WASHINGTON, DC -- The Mortgage Bankers Association (MBA) has praised the Securities and Exchange Commission (SEC) for issuing proposed credit ratings agency reform measures that would promote transparency, accountability, and credibility.
"We recognize that credit rating agencies play a pivotal role in the investment community by making assessments about financial services providers and financial instruments used in the secondary mortgage market," said Kieran P. Quinn, (top right photo) CMB, MBA's Chairman. "We are pleased the SEC's recognizes the valuable impact ratings agencies have on the relationship between issuers and investors."
The first part of the proposal significantly increases the scope and depth of disclosures credit ratings agencies would be required to make. For example, ratings agencies would be required to publicly disclose the information it uses to determine a rating on a structured product.

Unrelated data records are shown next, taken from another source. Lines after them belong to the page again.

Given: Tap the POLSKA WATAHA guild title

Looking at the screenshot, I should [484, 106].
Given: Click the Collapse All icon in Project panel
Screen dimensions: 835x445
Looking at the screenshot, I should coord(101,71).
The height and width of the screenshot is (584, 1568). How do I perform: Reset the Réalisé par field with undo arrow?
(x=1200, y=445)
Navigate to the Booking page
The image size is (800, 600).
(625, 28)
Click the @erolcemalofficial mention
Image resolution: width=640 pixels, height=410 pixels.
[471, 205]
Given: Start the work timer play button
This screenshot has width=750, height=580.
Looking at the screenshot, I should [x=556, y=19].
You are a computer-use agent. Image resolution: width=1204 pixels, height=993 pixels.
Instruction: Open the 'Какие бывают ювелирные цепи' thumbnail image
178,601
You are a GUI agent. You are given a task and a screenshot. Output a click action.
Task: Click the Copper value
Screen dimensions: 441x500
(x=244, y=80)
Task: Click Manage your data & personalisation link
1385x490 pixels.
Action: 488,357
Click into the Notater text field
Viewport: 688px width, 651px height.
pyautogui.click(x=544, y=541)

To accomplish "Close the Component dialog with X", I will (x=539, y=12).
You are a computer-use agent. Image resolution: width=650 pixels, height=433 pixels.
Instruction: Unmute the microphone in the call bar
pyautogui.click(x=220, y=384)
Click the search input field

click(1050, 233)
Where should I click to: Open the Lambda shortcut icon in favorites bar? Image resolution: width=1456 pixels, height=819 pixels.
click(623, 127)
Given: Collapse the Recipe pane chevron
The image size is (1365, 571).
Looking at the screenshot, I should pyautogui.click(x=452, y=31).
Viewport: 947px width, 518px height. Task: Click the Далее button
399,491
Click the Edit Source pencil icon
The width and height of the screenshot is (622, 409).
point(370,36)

The second part of the Proposal would require credit rating agencies to differentiate structured products ratings from bond ratings, either through the use of different symbols, or by issuing a report disclosing the differences between ratings of structured products and other securities.
"MBA is pleased that the SEC has agreed to review the differentiation of structured rating under a separate approval track because it will allows for the separate consideration of constructive rating agency reforms while at the same time maintaining MBA's strong opposition to the proposed structured rating's identifier," said Jan S. Sternin, (middle left photo) senior vice president, commercial/multi-family.
MBA will work with the SEC and other industry participants to try and address concerns about separate ratings approaches for structured securities.